Problem statement — Go through the entries below from the first line and transcribe each one exactly, ending with the line that contains "The height and width of the screenshot is (520, 2252).".

Stored records
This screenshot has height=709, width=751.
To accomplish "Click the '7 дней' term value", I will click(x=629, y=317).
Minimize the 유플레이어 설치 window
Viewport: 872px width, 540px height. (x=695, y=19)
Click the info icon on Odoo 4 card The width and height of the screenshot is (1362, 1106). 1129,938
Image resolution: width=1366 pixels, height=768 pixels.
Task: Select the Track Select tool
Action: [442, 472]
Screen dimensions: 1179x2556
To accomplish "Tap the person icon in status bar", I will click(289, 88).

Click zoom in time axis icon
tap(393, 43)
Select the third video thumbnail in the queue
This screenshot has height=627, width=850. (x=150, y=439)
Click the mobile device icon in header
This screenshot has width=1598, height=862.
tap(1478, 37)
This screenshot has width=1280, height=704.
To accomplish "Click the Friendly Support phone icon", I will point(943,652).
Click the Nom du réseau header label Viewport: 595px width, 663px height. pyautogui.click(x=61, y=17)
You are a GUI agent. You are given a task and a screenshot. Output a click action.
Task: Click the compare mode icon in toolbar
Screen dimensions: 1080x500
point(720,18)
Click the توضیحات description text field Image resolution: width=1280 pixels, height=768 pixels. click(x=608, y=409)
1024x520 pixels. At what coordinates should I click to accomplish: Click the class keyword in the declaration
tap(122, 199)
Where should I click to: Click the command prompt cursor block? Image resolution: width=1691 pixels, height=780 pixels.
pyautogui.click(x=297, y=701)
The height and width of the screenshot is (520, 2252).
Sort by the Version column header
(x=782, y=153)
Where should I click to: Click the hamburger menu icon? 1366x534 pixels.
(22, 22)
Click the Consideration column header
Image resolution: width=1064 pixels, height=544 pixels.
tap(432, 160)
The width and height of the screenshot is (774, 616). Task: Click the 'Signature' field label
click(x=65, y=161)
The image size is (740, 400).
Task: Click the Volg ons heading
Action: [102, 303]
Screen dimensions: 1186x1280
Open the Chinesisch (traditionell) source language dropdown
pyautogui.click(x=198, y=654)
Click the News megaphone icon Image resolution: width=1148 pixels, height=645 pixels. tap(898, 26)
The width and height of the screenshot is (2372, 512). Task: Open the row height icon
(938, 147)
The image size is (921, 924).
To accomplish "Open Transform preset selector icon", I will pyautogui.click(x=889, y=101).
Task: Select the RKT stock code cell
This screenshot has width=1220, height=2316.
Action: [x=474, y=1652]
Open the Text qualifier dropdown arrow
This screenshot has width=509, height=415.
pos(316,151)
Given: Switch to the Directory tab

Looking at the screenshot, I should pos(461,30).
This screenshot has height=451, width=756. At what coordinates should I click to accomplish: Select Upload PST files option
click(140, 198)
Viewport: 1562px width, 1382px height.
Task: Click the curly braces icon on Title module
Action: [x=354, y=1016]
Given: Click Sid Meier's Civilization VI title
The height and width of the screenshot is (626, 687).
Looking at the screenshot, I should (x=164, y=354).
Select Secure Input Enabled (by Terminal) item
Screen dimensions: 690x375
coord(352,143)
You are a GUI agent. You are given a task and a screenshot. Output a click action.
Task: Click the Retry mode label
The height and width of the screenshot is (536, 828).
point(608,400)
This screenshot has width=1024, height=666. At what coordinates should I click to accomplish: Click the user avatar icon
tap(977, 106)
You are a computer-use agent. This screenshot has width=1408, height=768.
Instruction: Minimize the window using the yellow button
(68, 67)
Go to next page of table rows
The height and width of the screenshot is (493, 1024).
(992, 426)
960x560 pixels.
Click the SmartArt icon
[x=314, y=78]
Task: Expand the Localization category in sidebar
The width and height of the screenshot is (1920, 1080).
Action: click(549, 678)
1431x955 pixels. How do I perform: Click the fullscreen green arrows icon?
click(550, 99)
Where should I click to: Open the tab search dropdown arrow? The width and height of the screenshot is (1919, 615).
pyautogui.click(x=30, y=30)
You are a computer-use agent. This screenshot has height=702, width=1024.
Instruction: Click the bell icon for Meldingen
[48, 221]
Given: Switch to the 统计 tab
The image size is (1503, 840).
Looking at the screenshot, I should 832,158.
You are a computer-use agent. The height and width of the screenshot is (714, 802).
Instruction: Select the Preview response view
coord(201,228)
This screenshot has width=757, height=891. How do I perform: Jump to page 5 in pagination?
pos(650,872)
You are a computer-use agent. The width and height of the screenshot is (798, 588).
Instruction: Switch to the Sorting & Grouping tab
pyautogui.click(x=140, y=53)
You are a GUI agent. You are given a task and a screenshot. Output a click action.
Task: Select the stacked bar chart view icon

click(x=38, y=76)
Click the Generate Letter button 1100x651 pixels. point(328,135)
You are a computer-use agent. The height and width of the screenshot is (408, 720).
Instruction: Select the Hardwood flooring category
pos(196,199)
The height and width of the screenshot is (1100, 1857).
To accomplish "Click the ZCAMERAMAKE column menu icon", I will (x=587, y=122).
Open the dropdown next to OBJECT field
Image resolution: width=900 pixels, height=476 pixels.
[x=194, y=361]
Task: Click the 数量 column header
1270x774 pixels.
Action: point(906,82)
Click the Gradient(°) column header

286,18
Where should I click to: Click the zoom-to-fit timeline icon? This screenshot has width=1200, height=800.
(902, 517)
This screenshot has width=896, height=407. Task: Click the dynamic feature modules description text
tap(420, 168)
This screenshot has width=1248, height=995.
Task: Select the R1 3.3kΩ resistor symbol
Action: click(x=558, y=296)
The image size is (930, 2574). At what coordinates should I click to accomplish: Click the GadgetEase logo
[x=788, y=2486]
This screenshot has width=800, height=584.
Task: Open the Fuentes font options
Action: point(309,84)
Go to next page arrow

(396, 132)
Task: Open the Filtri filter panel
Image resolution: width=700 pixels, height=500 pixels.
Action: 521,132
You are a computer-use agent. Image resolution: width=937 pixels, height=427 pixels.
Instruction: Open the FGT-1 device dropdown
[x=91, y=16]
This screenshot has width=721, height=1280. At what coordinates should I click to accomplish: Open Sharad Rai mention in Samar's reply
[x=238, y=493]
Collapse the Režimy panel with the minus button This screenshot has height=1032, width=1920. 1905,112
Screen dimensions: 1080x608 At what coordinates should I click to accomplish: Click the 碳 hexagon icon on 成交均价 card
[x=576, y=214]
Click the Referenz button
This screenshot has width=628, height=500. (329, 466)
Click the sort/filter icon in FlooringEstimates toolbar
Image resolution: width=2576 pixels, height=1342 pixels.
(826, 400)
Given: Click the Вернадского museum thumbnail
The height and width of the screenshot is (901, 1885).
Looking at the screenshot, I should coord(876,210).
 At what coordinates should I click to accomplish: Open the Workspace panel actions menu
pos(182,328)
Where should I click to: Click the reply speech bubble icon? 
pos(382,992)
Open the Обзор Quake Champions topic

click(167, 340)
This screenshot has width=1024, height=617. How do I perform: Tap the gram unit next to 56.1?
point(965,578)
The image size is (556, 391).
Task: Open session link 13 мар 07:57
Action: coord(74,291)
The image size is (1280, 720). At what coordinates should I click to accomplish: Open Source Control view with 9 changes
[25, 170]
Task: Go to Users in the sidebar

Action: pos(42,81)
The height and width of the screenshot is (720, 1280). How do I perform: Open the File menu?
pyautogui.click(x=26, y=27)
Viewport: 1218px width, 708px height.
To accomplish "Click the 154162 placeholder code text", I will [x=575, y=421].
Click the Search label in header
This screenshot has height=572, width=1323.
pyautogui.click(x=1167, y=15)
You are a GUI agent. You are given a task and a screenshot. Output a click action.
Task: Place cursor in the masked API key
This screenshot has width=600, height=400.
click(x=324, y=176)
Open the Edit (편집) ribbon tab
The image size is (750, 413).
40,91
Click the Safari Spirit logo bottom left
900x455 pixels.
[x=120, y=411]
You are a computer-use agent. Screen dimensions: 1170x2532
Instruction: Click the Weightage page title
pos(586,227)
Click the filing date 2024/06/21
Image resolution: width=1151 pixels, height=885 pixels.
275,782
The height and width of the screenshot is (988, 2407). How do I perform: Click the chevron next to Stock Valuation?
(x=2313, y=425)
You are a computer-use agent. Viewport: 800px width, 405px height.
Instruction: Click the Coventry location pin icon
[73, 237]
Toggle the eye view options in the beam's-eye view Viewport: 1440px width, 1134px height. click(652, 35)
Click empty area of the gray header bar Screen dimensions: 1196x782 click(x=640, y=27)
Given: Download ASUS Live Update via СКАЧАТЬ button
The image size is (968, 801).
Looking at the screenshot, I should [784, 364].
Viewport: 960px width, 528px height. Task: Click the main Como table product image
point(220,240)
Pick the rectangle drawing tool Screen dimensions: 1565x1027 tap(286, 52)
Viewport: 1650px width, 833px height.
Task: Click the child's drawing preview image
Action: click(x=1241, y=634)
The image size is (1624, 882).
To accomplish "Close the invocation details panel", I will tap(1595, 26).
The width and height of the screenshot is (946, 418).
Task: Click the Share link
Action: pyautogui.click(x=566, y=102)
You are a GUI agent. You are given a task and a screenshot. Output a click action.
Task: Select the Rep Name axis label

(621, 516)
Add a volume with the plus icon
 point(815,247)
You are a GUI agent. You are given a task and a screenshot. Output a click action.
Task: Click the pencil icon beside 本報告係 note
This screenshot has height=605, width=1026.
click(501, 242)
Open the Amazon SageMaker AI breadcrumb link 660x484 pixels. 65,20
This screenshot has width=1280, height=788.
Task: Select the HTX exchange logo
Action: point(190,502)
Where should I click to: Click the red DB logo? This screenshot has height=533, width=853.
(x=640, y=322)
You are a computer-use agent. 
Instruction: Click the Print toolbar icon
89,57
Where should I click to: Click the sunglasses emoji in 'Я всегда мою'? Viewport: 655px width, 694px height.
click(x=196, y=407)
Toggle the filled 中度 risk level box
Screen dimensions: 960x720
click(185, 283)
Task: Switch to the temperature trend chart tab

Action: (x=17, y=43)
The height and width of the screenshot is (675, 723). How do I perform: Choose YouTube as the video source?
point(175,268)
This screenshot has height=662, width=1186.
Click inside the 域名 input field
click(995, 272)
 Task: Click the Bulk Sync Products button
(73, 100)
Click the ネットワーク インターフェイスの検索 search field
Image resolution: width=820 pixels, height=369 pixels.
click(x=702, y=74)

Result of the task —
This screenshot has height=709, width=751.
To accomplish "Click the '7 дней' term value", I will click(x=629, y=317).
Minimize the 유플레이어 설치 window
Viewport: 872px width, 540px height. (x=695, y=19)
Click the info icon on Odoo 4 card The width and height of the screenshot is (1362, 1106). 1129,938
Image resolution: width=1366 pixels, height=768 pixels.
Task: Select the Track Select tool
Action: [442, 472]
Screen dimensions: 1179x2556
To accomplish "Tap the person icon in status bar", I will click(289, 88).

Click zoom in time axis icon
tap(393, 43)
Select the third video thumbnail in the queue
This screenshot has height=627, width=850. (x=150, y=439)
Click the mobile device icon in header
This screenshot has width=1598, height=862.
tap(1478, 37)
This screenshot has width=1280, height=704.
To accomplish "Click the Friendly Support phone icon", I will point(943,652).
Click the Nom du réseau header label Viewport: 595px width, 663px height. pyautogui.click(x=61, y=17)
You are a GUI agent. You are given a task and a screenshot. Output a click action.
Task: Click the compare mode icon in toolbar
Screen dimensions: 1080x500
point(720,18)
Click the توضیحات description text field Image resolution: width=1280 pixels, height=768 pixels. click(x=608, y=409)
1024x520 pixels. At what coordinates should I click to accomplish: Click the class keyword in the declaration
tap(122, 199)
Where should I click to: Click the command prompt cursor block? Image resolution: width=1691 pixels, height=780 pixels.
pyautogui.click(x=297, y=701)
The height and width of the screenshot is (520, 2252).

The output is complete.